张新权的画总让人追溯记忆中的影像。
甚至,也不是记忆中的影像,而是这些影像中储存的曾经的时光与曾经的生存痕迹。
艺术源于生活,但绝不是照搬生活。在当下的美术创作中,一些人往往把照搬生活理解为艺术对于生活的反映,致使许多作品难于突破日常的视觉经验,作品成为生活笨拙的形象复制。现实主义精神是伟大的,但现实主义也不等于不经过心灵荡涤、不表现精神诉求的生活模仿,不能呈现人的心灵与精神的作品,都只会停留于对生活表象的复制与再现。如果说艺术的本质还是在于对人类或个体精神情感的揭示,那么,艺术的表现方式就不会局限于实录与实写。而且,从生活实写跨越到心灵呈现,或许才是艺术家终生探求的最高境界。
表现精神诉求的方式是多样的,张新权选择的是具象表现主义。也即,他的作品总是和现实拉开一定的距离。无论描绘他生活过的《姑苏系列》,还是呈现他生活阅历的《上海外滩》《码头》和《海魂系列》,他都没有完全使用写实主义观念去告诉人们这里怎样,这里曾经发生了什么,而是选择某一场景或某一对象予以不受实写束缚的象征与表现。毫无疑问,他笔下的审美对象富有具象性的特征,甚至也可以说,这些具象本身就是他诉诸精神情感的出发点。但他在呈现这些具象时,又不满足于谨毛刻画,而是从一种遥远的距离予以审视,并从这种距离中进行想象性的抒写、率性的夸张和直觉式的宣泄。
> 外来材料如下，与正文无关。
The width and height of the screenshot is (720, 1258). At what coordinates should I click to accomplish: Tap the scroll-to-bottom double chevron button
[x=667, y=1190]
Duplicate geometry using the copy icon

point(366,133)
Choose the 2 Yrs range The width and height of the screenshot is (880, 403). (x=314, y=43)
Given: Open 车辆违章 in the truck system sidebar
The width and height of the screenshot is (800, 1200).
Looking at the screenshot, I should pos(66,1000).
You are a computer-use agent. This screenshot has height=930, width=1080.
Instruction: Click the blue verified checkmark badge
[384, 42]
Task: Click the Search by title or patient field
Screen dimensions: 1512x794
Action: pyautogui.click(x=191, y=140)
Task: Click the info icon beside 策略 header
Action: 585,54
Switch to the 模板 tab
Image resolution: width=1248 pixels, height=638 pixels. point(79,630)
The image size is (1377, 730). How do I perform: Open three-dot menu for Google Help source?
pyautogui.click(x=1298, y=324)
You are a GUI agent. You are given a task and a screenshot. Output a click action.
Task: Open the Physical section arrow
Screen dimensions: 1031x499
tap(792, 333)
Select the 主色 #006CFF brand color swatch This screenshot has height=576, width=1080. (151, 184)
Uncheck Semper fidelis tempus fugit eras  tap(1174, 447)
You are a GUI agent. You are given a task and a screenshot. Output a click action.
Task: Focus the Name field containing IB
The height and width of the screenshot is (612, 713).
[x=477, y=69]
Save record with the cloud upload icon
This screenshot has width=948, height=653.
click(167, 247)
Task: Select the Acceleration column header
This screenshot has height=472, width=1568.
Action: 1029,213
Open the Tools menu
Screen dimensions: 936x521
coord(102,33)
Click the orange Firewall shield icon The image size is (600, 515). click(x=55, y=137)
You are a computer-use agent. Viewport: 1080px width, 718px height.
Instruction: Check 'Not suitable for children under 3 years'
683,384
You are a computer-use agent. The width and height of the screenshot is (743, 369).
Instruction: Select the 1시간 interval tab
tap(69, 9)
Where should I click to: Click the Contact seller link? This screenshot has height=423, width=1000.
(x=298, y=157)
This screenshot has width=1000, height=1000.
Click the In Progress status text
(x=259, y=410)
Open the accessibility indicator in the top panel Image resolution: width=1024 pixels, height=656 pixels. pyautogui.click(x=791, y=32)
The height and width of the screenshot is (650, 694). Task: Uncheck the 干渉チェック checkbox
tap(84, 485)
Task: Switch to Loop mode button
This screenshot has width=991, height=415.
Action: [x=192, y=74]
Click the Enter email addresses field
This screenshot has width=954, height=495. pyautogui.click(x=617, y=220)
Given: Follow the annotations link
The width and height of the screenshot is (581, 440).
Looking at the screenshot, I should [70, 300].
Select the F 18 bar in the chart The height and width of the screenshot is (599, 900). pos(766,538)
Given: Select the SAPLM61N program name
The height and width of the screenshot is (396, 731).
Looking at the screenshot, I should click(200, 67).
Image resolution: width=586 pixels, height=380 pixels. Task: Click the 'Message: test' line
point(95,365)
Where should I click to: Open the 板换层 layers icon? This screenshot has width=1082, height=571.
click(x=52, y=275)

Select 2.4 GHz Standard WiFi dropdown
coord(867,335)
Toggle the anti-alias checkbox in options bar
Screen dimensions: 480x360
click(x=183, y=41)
他的艺术创造性便在于选择什么样的对象、设置怎样的审视距离和进行何种程度的想象与表现。
苏州是他曾经生活的城市。中国文人笔下的太湖和油画家笔下的小桥流水,都各尽其妙,风情万种。而张新权则避开这些画路,既不表现纯粹的文人画境界,也不像吴冠中那样以黑白灰的形式节奏取胜。而是从陈旧的影像中获取创作的灵感与观照方式。不论《姑苏沧浪亭》《姑苏园林》《姑苏双塔》,还是《枫桥》《姑苏往事》和《姑苏西园》,都剃除了这些名胜的现场感,滤去了条件光色色彩变幻的丰富性,而置其于历史的时空中,让久远的时光洗尽尘世铅华。他画面的那些名园佳地,仿佛因岁月长河的流淌而沉去昔日的浮华与喧嚣,只淀出空寂与玄思。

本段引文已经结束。